● SOURCE TEXT
'shuffle' in dataloader

I noticed one strange thing that the loss value would be increased simply when I turn ‘shuffle’ off like below:
torch.utils.data.DataLoader(dataset_test, batch_size=batch_size, **shuffle=False**, num_workers=num_workers, drop_last=True) .
It’s about from 0.02 to 0.09. I didn’t change anything else but the ‘shuffle’. Anyone know what was going on? Thanks a lot!


If I understand correctly, you only turned shuffle off and experienced an increase in loss while training. Or you have trained a model already and when testing, turning shuffle off caused an increase in test loss?

Yes because shuffling allows your model to learn about all classes within a batch.

For example, if shuffle = False your first initial batches could only be composed of one class:

In this scenario your model is learning how to predict class 0 very well until it hits the first non-0 class. By then, the loss is massive.

When shuffle = True, your classes are randomly distributed:

So your model learns a little bit about everything. There’s no class it never seen before.

Yes, it happened during training. Actually, the test set here is validation set. Loss is computed over one batch.

Thank you for your reply.
But… sorry, I didn’t make myself clear enough before that I was doing a segmention job so the model would see all the classes anyway.

The reason @alx mentioned is the main reason and applies in your case too.

● DATA SECTION
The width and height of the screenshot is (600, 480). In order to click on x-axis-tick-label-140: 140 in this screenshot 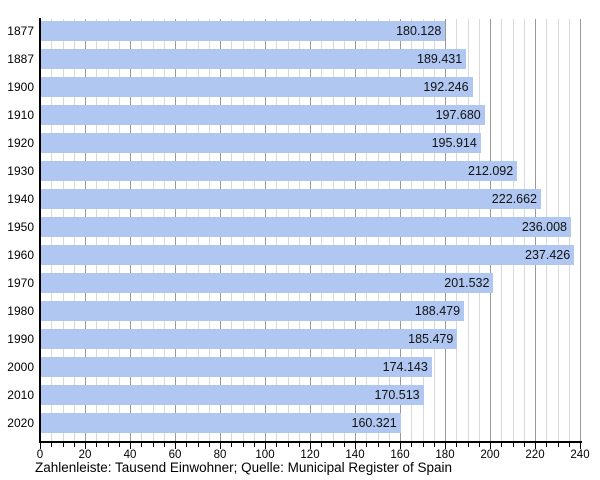, I will do `click(355, 455)`.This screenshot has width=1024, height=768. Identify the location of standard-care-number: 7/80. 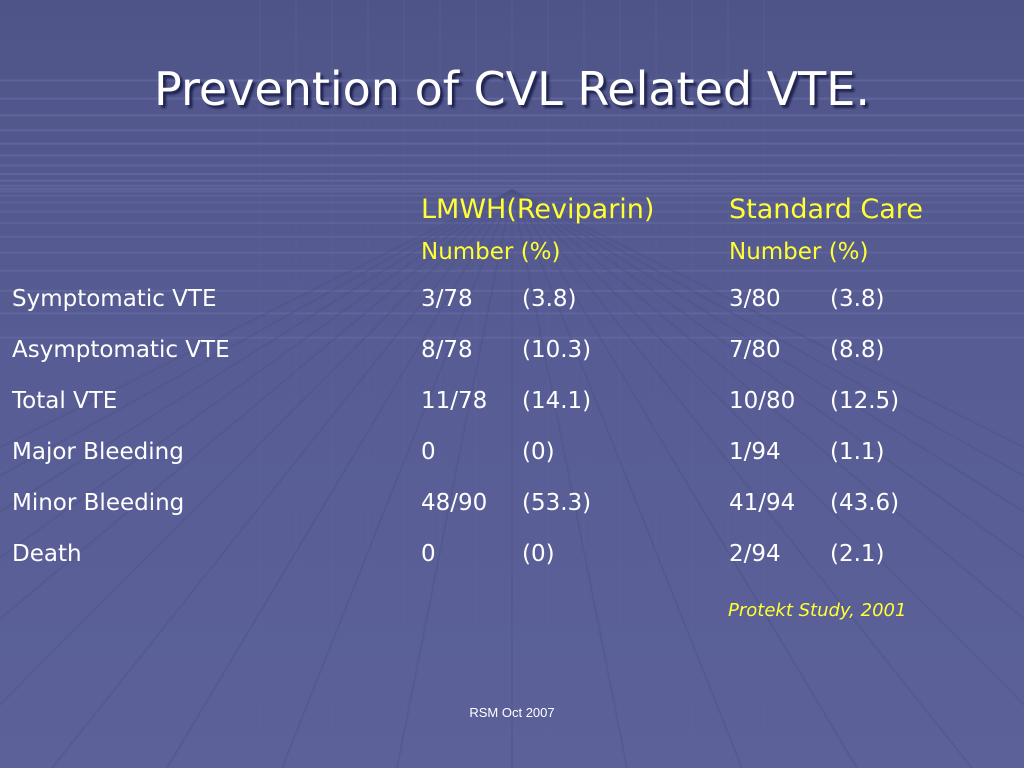
(755, 350).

● YOUR TASKS
A: Name every keyword argument passed to DataLoader in the code line of the forum thread on DataLoader shuffling.
B: In the forum thread on DataLoader shuffling, what is the loss computed over?

● ANSWERS PER TASK
A: batch_size, shuffle, num_workers, drop_last

B: One batch.